I do not mind it to be CPU heavy, but I am afraid that its use is not async
so while it is "processing", annex is waiting before proceeding to the next entry.
If it is not so -- please just close this.
If annex does wait, since it is a --batch operation, I wonder if somehow invocation of git check-ignore
could be delayed to be done in a single shot at the end of the batched process or something like that? or may be it relates to batch_async WiP TODO, i.e. internally annex would make it an async call.
You can use --force to disable the ignores check.

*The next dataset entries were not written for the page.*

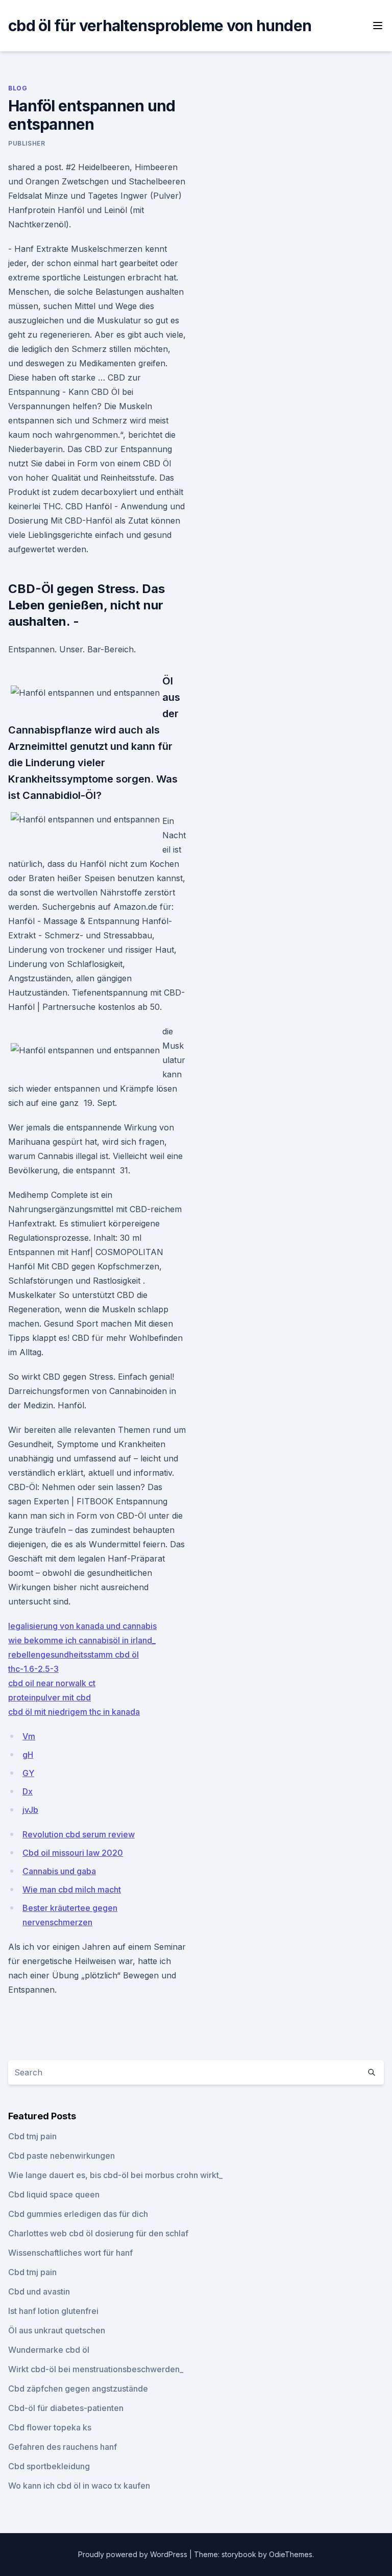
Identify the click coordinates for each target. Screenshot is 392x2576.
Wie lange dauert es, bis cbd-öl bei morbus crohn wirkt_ (115, 2175)
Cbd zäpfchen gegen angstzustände (78, 2388)
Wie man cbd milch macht (71, 1889)
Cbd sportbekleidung (49, 2466)
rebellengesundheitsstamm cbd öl (73, 1654)
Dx (27, 1791)
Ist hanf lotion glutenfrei (53, 2311)
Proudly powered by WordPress (133, 2554)
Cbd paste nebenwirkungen (61, 2155)
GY (28, 1773)
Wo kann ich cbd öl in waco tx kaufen (79, 2485)
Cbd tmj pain (32, 2136)
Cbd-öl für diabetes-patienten (66, 2408)
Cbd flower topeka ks (49, 2427)
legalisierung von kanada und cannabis (82, 1626)
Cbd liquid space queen (54, 2194)
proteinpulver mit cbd (49, 1697)
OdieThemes (290, 2554)
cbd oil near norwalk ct (51, 1683)
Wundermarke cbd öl (48, 2350)
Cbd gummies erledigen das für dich (78, 2214)
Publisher (26, 143)
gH (27, 1755)
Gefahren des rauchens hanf (62, 2447)
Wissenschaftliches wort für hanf (70, 2253)
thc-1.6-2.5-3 (33, 1669)
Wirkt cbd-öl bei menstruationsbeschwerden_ (95, 2369)
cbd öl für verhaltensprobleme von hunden (159, 25)
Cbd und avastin (39, 2291)
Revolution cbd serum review (78, 1834)
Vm (28, 1736)
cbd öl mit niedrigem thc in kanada (74, 1712)
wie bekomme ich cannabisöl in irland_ (82, 1640)
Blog (17, 88)
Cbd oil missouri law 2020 (72, 1853)
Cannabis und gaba (59, 1871)
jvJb (30, 1810)
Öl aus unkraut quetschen (56, 2330)
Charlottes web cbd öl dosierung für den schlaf (98, 2233)
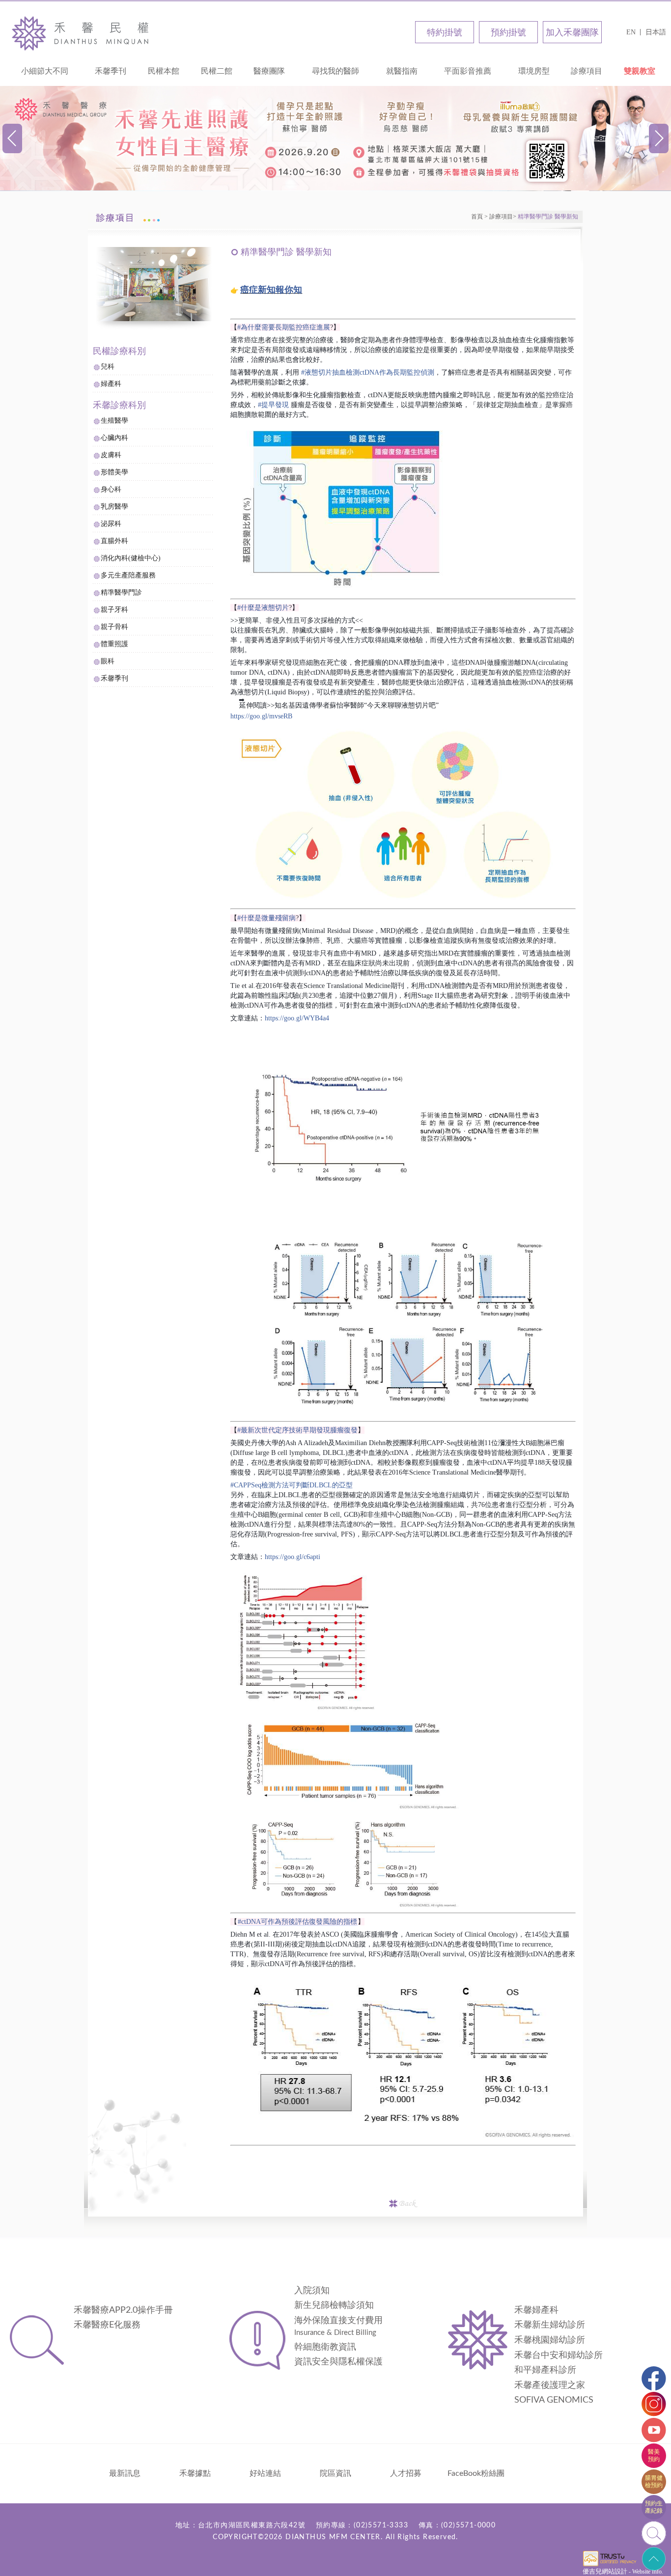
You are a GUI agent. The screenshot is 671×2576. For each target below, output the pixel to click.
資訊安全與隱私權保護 (338, 2361)
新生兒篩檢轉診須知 (334, 2305)
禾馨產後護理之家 (549, 2385)
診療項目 (586, 71)
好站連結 (265, 2473)
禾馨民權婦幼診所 (83, 33)
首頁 (477, 216)
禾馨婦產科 (536, 2310)
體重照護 (114, 644)
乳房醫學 (114, 506)
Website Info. (647, 2571)
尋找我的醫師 (335, 71)
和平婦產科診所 (545, 2370)
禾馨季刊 (110, 71)
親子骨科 (114, 626)
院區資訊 (335, 2473)
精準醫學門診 (121, 592)
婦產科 (111, 383)
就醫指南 (402, 71)
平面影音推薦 (467, 71)
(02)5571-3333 (381, 2525)
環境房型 (534, 71)
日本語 (655, 32)
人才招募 (405, 2473)
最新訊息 (124, 2473)
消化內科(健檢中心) (131, 558)
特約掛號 (444, 32)
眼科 (107, 661)
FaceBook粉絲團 (475, 2473)
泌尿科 (111, 523)
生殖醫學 (114, 420)
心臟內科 (114, 437)
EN (631, 32)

It might be a good idea to have an explict option to do it, since --force might also have other effects.
With -J, git-annex will run more check-ignore processes, and so won't bottleneck on one, but IDK how much if any that actually speeds it up. Since batch async is implemented already, you can try and find out now!

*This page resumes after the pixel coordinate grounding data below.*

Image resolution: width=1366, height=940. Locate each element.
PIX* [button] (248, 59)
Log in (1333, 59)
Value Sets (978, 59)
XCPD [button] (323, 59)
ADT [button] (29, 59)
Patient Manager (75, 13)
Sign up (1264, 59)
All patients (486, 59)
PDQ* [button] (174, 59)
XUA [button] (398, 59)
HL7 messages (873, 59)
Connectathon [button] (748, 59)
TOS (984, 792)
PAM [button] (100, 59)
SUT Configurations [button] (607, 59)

implemented --no-check-gitignore option, but I guess you might want to use --force to avoid depending on a new git-annex.
git check-ignore
call in general in my use-cases. Originally I was wondering more about some kind of "optimization" async --batch could help indeed, we just might need to change our code to support it (have not yet looked into the code)Should I reopen this?

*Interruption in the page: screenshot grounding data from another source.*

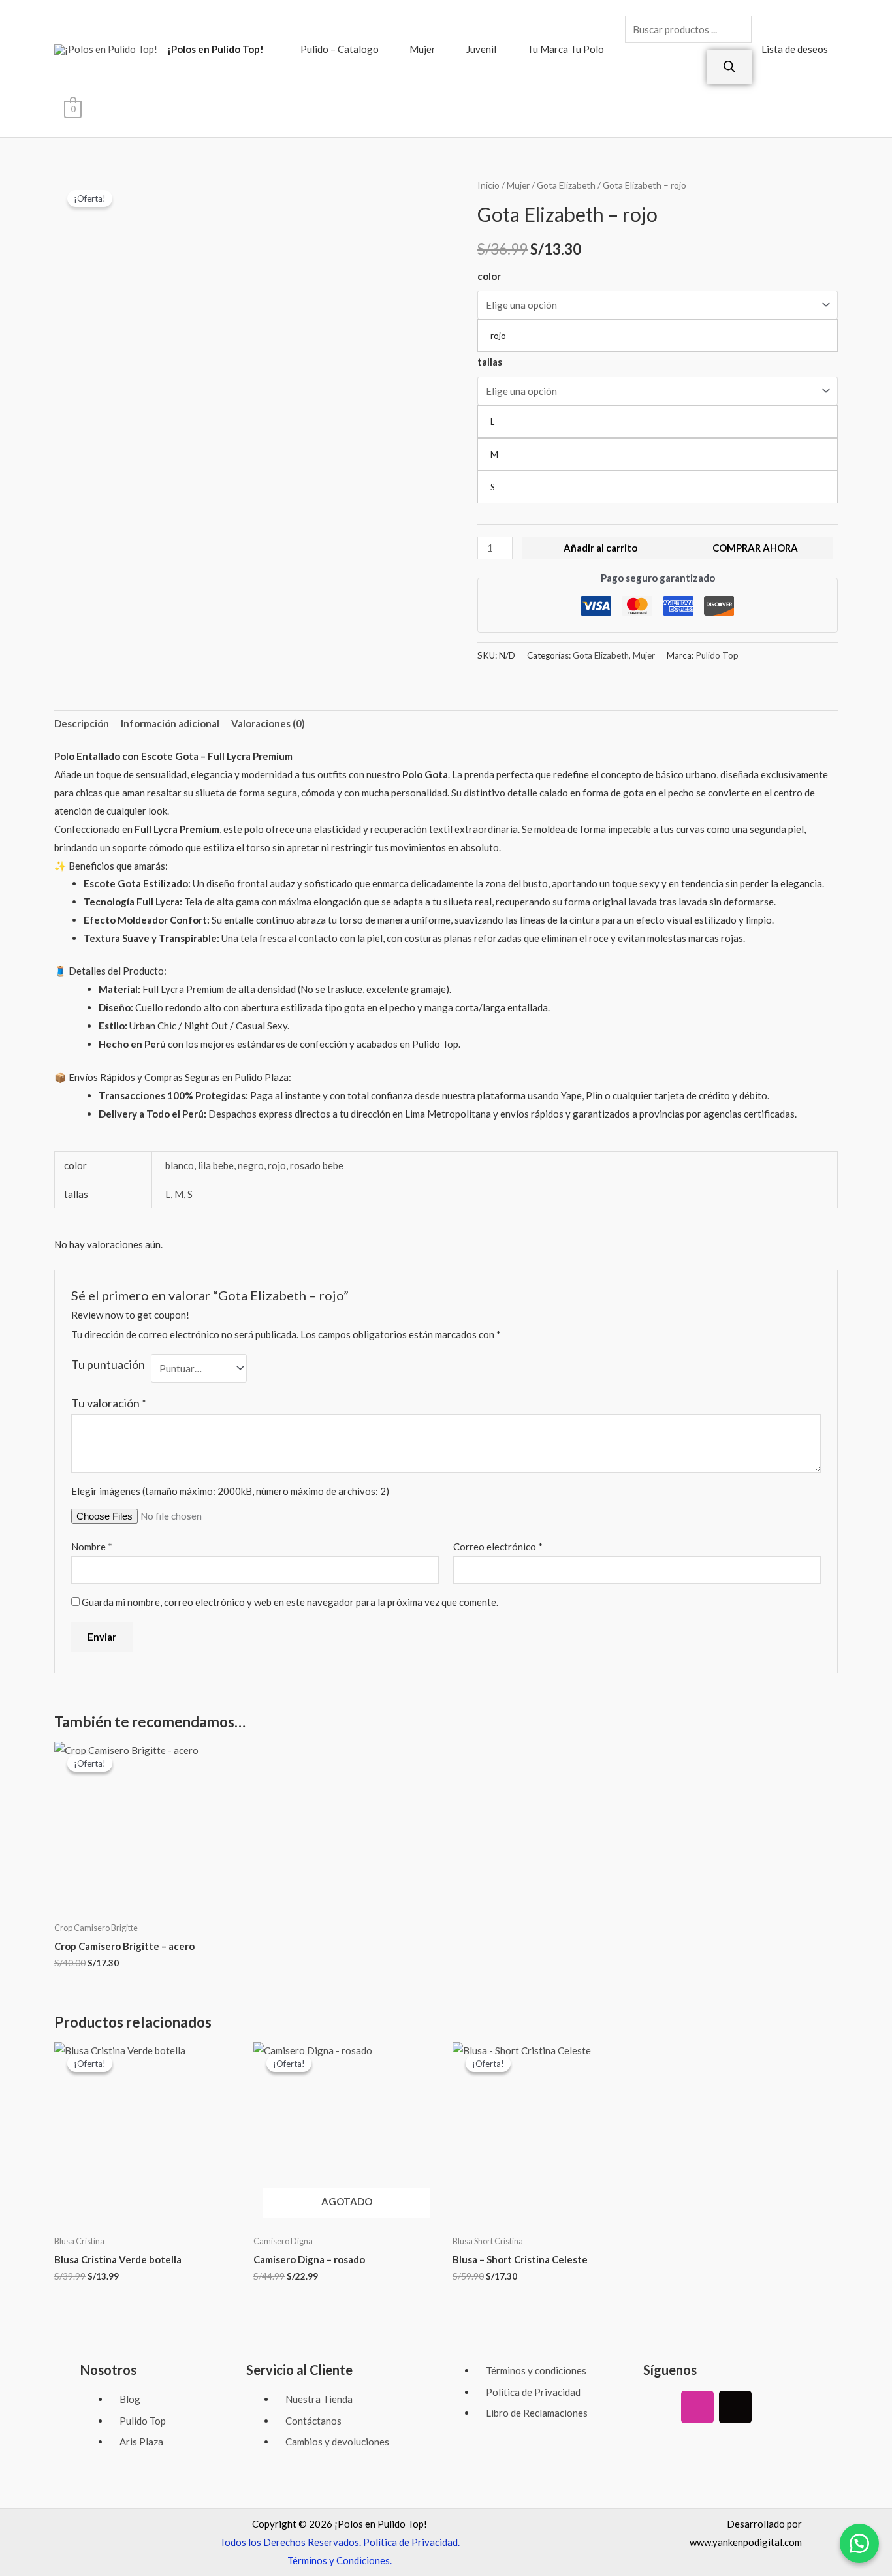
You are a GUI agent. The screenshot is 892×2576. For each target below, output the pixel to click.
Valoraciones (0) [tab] (268, 723)
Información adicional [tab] (170, 723)
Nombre (91, 1546)
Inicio (488, 185)
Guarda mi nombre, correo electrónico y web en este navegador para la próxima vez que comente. (290, 1602)
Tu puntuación (108, 1364)
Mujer (422, 49)
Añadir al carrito (600, 548)
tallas (489, 362)
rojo (277, 1165)
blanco (179, 1165)
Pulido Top (717, 655)
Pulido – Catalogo (339, 49)
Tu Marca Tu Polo (565, 49)
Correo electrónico (498, 1546)
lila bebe (216, 1165)
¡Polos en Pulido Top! (215, 49)
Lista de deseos (794, 49)
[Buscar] (729, 67)
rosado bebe (316, 1165)
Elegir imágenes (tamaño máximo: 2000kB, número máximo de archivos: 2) (230, 1491)
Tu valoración (108, 1403)
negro (251, 1165)
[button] (859, 2543)
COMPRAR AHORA (755, 548)
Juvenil (481, 49)
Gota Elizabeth (566, 185)
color (489, 276)
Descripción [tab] (81, 723)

Skipping checking ignores seems like a likely approach for you, because any url you want to add seems likely to have an extension that is not ignored, and it's very unlikely that the filename that addurl picks will be ignored either.
I can see two further ways to optimise it...
The ignores check currently runs in the same stage as the download. Making the download happen in perform stage and the ignores check and git add happen in cleanup would improve parallelization because it would not block other downloads on the ignores check.
Or, the ignores could not be checked by git-annex before git add, and instead git add be relied on to check, and if it fails, just clean up the annex link from the working tree. But the problem with that is, it does batch up calls to git add, and so if git add failed, it would be difficult to know which file(s) it rejected due to being ignored in order to clean them up. Also, I guess git add probably does an equivilant amount of work as git check-ignore to check the ignores, so at most this would halve that work, and eliminate a little overhead in talking to git check-ignore.
Oh hmm, that suggests a third possibility: Run git add -f, since we've already checked the ignores, which would probably avoid it doing the ignore checking work.
(Another other problem with skipping git check-ignore is it would need to download the url before git add checks if it's ignored ... but in fact it already does download the file before check-ignore, because it needs to determine if youtube-dl should be used, which needs the content of the url, and when youtube-dl is used, a different filename will be used.)
Implemented the git add -f optimisation. Unsure how much of an optimisation it really is tho.